February 25, 2018 by

Phillips Island Trivia for Superbike World Championships

Mention Phillips Island to a a Superbikes fan, and they’ll automatically think of the famed racing circuit where the Superbike World Championships just started. But there’s much more to Victoria’s tourist magnet than that. Here’s a selection of trivia about the island, and its famous racing history:

– The Weather’s Not Very Australian

Phillip Island’s location south of Melbourne, separated from Tasmania by the Bass Strait, gives it a climate much more like northern New Zealand than the rest of Australia; balmy, humid and subtropical rather than bloody hot and dry.
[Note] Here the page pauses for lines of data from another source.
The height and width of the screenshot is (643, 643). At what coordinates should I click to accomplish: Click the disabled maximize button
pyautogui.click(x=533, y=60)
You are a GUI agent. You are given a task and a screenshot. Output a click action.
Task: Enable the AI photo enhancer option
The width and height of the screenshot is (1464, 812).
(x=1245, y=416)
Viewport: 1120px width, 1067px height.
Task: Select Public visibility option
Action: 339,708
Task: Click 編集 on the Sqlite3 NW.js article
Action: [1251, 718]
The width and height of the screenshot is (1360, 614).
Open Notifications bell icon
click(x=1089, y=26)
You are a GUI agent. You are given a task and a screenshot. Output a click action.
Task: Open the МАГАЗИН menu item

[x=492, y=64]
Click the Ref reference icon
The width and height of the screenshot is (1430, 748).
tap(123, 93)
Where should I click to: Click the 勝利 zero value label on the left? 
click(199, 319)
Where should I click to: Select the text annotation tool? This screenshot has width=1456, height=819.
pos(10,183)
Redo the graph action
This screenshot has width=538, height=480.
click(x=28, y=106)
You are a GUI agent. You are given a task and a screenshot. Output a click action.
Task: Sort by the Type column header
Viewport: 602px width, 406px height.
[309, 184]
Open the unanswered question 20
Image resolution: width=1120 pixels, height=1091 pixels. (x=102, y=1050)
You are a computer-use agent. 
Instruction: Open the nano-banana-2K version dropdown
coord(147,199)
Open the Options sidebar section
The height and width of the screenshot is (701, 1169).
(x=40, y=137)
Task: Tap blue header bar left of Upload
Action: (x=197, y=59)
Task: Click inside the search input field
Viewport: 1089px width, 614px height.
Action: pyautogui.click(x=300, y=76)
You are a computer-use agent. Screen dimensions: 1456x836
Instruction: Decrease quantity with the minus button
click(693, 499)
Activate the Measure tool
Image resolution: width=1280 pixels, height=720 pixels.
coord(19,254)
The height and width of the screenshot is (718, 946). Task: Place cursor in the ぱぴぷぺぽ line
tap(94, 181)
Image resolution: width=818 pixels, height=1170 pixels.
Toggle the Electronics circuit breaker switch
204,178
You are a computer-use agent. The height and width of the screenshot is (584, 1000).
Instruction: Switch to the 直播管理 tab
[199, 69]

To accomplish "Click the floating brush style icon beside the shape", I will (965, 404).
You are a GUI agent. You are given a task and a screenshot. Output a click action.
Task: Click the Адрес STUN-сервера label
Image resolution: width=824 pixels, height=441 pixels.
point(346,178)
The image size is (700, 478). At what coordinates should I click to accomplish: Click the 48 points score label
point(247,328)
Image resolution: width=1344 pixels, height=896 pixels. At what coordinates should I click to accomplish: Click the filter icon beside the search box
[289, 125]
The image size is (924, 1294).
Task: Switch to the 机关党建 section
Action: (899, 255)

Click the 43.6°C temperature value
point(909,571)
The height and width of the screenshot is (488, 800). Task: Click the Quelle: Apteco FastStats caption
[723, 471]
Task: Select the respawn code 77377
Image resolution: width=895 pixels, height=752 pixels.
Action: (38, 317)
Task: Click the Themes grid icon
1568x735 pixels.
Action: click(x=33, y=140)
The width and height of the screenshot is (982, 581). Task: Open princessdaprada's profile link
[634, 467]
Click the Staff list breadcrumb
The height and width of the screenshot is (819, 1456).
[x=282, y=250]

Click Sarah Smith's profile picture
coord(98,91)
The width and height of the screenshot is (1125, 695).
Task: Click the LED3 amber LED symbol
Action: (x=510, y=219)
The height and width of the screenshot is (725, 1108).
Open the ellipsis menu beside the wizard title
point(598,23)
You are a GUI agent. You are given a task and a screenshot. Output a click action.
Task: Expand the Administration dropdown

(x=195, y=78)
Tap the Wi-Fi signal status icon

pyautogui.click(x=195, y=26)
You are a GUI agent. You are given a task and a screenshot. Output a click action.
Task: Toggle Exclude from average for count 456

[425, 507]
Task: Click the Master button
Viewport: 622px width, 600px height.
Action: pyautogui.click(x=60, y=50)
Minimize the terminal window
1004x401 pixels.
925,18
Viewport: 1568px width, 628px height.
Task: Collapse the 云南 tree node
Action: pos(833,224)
– Former Prey Now a Tourist Attraction

The cute seals that are now part of the wildlife attractions, along with fairy penguins and other bird life, were once the chief reason for the first European visitors. Sealers based in Tasmania, then Van Diemen’s Land, were among the earliest outsiders to have contact with indigenous locals in the late 18th Century. Which also brings up the awkward fact that:

– It Wasn’t Always Phillip Island

Although now named after a former governor of New South Wales, Phillip Anderson, the original inhabitants were the Bunurong people of the Kulin nation. In the Bunwurrung language, the island was called “Millowl” or “Corriong”.

– Joined to the Mainland in 1940

The bridge that connects Newhaven on Phillip Island to San Remo on the mainland was begun in 1938 and completed in 1940. Since then, it has made the island an easy day trip for tourists from or stopping over in Melbourne. But it’s also caused problems.

– Fourth Time Lucky Re the Racing

The now world-famous Phillip Island Circuit is actually the fourth incarnation of a racetrack on the island. The race that would eventually become the Australian Grand Prix, the 100 Miles Road Race, began there in 1928, on a circuit created on public roads.

In 1956, the first purpose-built private track was opened, but the bridge from the mainland wasn’t strong enough for the hot-tar trucks needed to build a stronger surface, so the cold-tar track surface deteriorated fast and was closed in 1962. It was refurbished and reopened in 1967, but the same problems recurred until it was shut again after 1978.

Finally, after the bridge was strengthened in the mid-eighties, a durable surface could be laid down, and the circuit has been in its present form since 1988 – a perfect venue for Superbike World Championships action.